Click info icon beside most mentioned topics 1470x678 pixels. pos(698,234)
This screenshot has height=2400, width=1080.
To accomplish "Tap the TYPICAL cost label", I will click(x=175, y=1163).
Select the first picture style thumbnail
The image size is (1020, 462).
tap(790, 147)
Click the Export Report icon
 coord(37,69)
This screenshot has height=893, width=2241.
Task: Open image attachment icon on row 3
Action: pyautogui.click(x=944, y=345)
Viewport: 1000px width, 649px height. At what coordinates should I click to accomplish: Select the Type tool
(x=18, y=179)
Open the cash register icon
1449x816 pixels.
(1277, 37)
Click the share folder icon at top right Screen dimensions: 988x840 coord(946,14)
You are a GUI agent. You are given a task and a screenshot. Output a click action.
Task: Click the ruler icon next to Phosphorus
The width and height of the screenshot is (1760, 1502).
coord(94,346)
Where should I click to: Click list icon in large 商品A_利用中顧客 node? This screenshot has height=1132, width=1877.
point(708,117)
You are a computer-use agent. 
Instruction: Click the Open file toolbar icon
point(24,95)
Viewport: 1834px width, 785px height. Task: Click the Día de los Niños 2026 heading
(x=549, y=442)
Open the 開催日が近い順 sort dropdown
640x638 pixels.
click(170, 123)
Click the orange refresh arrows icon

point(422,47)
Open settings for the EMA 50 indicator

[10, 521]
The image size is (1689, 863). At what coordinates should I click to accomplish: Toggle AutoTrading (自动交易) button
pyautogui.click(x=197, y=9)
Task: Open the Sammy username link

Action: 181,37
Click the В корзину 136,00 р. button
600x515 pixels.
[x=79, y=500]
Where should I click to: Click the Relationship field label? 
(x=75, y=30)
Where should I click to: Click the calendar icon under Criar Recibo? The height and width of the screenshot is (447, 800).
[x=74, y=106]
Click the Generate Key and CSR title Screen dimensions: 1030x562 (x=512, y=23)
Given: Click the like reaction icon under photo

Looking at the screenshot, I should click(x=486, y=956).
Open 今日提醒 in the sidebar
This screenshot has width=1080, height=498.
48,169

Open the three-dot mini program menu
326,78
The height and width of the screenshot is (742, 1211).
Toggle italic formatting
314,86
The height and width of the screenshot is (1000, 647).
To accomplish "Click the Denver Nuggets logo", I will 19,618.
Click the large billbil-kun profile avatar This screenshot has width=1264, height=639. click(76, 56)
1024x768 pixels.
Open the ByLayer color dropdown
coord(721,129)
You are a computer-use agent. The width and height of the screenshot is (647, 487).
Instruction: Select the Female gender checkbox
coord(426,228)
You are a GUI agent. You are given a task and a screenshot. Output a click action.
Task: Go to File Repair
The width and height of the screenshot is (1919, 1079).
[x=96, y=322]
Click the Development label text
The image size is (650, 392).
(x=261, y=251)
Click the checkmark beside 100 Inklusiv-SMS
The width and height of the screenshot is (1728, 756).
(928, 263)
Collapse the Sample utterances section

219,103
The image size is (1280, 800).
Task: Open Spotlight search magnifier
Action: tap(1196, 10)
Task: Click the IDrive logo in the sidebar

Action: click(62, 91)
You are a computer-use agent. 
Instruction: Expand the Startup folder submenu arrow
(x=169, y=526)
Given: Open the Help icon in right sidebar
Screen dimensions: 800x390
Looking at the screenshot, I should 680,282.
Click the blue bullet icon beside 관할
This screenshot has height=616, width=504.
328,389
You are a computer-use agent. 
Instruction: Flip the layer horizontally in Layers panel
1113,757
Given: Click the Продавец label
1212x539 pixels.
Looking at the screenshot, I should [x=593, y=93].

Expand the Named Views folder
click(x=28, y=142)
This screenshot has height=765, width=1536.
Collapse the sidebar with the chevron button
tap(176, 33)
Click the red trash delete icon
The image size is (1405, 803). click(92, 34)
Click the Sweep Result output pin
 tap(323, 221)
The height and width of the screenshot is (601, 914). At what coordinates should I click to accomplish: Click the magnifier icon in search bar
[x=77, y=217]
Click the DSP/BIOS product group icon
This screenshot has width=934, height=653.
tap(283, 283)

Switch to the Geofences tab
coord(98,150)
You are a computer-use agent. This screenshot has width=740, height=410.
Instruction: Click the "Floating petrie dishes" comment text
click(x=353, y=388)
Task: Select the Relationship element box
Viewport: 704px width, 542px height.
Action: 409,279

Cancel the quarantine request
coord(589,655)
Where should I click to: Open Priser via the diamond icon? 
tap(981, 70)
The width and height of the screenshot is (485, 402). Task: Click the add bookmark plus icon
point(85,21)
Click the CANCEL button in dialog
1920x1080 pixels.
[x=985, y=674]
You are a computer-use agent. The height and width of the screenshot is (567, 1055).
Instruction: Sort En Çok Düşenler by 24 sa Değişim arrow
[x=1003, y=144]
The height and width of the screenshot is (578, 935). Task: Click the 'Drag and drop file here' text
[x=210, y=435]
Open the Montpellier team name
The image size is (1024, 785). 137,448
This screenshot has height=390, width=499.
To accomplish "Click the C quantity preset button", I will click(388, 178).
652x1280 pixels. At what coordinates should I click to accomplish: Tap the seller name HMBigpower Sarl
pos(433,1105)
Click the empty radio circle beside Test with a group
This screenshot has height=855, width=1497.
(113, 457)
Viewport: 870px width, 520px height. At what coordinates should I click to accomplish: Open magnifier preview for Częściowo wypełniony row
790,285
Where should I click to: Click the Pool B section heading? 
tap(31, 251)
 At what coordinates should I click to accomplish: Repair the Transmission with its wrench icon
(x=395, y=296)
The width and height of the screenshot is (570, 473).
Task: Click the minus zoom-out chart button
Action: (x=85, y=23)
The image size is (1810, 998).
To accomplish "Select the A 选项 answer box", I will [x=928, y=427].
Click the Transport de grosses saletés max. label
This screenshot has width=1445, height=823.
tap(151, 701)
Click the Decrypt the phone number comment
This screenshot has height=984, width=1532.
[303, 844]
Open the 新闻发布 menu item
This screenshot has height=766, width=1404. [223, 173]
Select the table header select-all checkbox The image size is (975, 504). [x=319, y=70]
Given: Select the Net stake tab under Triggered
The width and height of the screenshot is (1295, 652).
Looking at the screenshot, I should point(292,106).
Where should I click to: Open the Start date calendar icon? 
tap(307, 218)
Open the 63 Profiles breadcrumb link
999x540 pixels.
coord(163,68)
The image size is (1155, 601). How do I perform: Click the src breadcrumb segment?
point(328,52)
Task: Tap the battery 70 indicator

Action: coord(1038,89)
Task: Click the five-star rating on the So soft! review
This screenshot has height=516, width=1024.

WORK INSTRUCTION:
Restate the whole listing exactly, leaving out nothing.

RESULT OF THE TASK:
Click info icon beside most mentioned topics 1470x678 pixels. pos(698,234)
This screenshot has height=2400, width=1080.
To accomplish "Tap the TYPICAL cost label", I will click(x=175, y=1163).
Select the first picture style thumbnail
The image size is (1020, 462).
tap(790, 147)
Click the Export Report icon
 coord(37,69)
This screenshot has height=893, width=2241.
Task: Open image attachment icon on row 3
Action: pyautogui.click(x=944, y=345)
Viewport: 1000px width, 649px height. At what coordinates should I click to accomplish: Select the Type tool
(x=18, y=179)
Open the cash register icon
1449x816 pixels.
(1277, 37)
Click the share folder icon at top right Screen dimensions: 988x840 coord(946,14)
You are a GUI agent. You are given a task and a screenshot. Output a click action.
Task: Click the ruler icon next to Phosphorus
The width and height of the screenshot is (1760, 1502).
coord(94,346)
Where should I click to: Click list icon in large 商品A_利用中顧客 node? This screenshot has height=1132, width=1877.
point(708,117)
You are a computer-use agent. 
Instruction: Click the Open file toolbar icon
point(24,95)
Viewport: 1834px width, 785px height. Task: Click the Día de los Niños 2026 heading
(x=549, y=442)
Open the 開催日が近い順 sort dropdown
640x638 pixels.
click(170, 123)
Click the orange refresh arrows icon

point(422,47)
Open settings for the EMA 50 indicator

[10, 521]
The image size is (1689, 863). At what coordinates should I click to accomplish: Toggle AutoTrading (自动交易) button
pyautogui.click(x=197, y=9)
Task: Open the Sammy username link

Action: 181,37
Click the В корзину 136,00 р. button
600x515 pixels.
[x=79, y=500]
Where should I click to: Click the Relationship field label? 
(x=75, y=30)
Where should I click to: Click the calendar icon under Criar Recibo? The height and width of the screenshot is (447, 800).
[x=74, y=106]
Click the Generate Key and CSR title Screen dimensions: 1030x562 (x=512, y=23)
Given: Click the like reaction icon under photo

Looking at the screenshot, I should click(x=486, y=956).
Open 今日提醒 in the sidebar
This screenshot has width=1080, height=498.
48,169

Open the three-dot mini program menu
326,78
The height and width of the screenshot is (742, 1211).
Toggle italic formatting
314,86
The height and width of the screenshot is (1000, 647).
To accomplish "Click the Denver Nuggets logo", I will 19,618.
Click the large billbil-kun profile avatar This screenshot has width=1264, height=639. click(76, 56)
1024x768 pixels.
Open the ByLayer color dropdown
coord(721,129)
You are a computer-use agent. The width and height of the screenshot is (647, 487).
Instruction: Select the Female gender checkbox
coord(426,228)
You are a GUI agent. You are given a task and a screenshot. Output a click action.
Task: Go to File Repair
The width and height of the screenshot is (1919, 1079).
[x=96, y=322]
Click the Development label text
The image size is (650, 392).
(x=261, y=251)
Click the checkmark beside 100 Inklusiv-SMS
The width and height of the screenshot is (1728, 756).
(928, 263)
Collapse the Sample utterances section

219,103
The image size is (1280, 800).
Task: Open Spotlight search magnifier
Action: tap(1196, 10)
Task: Click the IDrive logo in the sidebar

Action: click(62, 91)
You are a computer-use agent. 
Instruction: Expand the Startup folder submenu arrow
(x=169, y=526)
Given: Open the Help icon in right sidebar
Screen dimensions: 800x390
Looking at the screenshot, I should 680,282.
Click the blue bullet icon beside 관할
This screenshot has height=616, width=504.
328,389
You are a computer-use agent. 
Instruction: Flip the layer horizontally in Layers panel
1113,757
Given: Click the Продавец label
1212x539 pixels.
Looking at the screenshot, I should [x=593, y=93].

Expand the Named Views folder
click(x=28, y=142)
This screenshot has height=765, width=1536.
Collapse the sidebar with the chevron button
tap(176, 33)
Click the red trash delete icon
The image size is (1405, 803). click(92, 34)
Click the Sweep Result output pin
 tap(323, 221)
The height and width of the screenshot is (601, 914). At what coordinates should I click to accomplish: Click the magnifier icon in search bar
[x=77, y=217]
Click the DSP/BIOS product group icon
This screenshot has width=934, height=653.
tap(283, 283)

Switch to the Geofences tab
coord(98,150)
You are a computer-use agent. This screenshot has width=740, height=410.
Instruction: Click the "Floating petrie dishes" comment text
click(x=353, y=388)
Task: Select the Relationship element box
Viewport: 704px width, 542px height.
Action: 409,279

Cancel the quarantine request
coord(589,655)
Where should I click to: Open Priser via the diamond icon? 
tap(981, 70)
The width and height of the screenshot is (485, 402). Task: Click the add bookmark plus icon
point(85,21)
Click the CANCEL button in dialog
1920x1080 pixels.
[x=985, y=674]
You are a computer-use agent. The height and width of the screenshot is (567, 1055).
Instruction: Sort En Çok Düşenler by 24 sa Değişim arrow
[x=1003, y=144]
The height and width of the screenshot is (578, 935). Task: Click the 'Drag and drop file here' text
[x=210, y=435]
Open the Montpellier team name
The image size is (1024, 785). 137,448
This screenshot has height=390, width=499.
To accomplish "Click the C quantity preset button", I will click(388, 178).
652x1280 pixels. At what coordinates should I click to accomplish: Tap the seller name HMBigpower Sarl
pos(433,1105)
Click the empty radio circle beside Test with a group
This screenshot has height=855, width=1497.
(113, 457)
Viewport: 870px width, 520px height. At what coordinates should I click to accomplish: Open magnifier preview for Częściowo wypełniony row
790,285
Where should I click to: Click the Pool B section heading? 
tap(31, 251)
 At what coordinates should I click to accomplish: Repair the Transmission with its wrench icon
(x=395, y=296)
The width and height of the screenshot is (570, 473).
Task: Click the minus zoom-out chart button
Action: (x=85, y=23)
The image size is (1810, 998).
To accomplish "Select the A 选项 answer box", I will [x=928, y=427].
Click the Transport de grosses saletés max. label
This screenshot has width=1445, height=823.
tap(151, 701)
Click the Decrypt the phone number comment
This screenshot has height=984, width=1532.
[303, 844]
Open the 新闻发布 menu item
This screenshot has height=766, width=1404. [223, 173]
Select the table header select-all checkbox The image size is (975, 504). [x=319, y=70]
Given: Select the Net stake tab under Triggered
The width and height of the screenshot is (1295, 652).
Looking at the screenshot, I should point(292,106).
Where should I click to: Open the Start date calendar icon? 
tap(307, 218)
Open the 63 Profiles breadcrumb link
999x540 pixels.
coord(163,68)
The image size is (1155, 601). How do I perform: Click the src breadcrumb segment?
point(328,52)
Task: Tap the battery 70 indicator

Action: coord(1038,89)
Task: Click the five-star rating on the So soft! review
This screenshot has height=516, width=1024.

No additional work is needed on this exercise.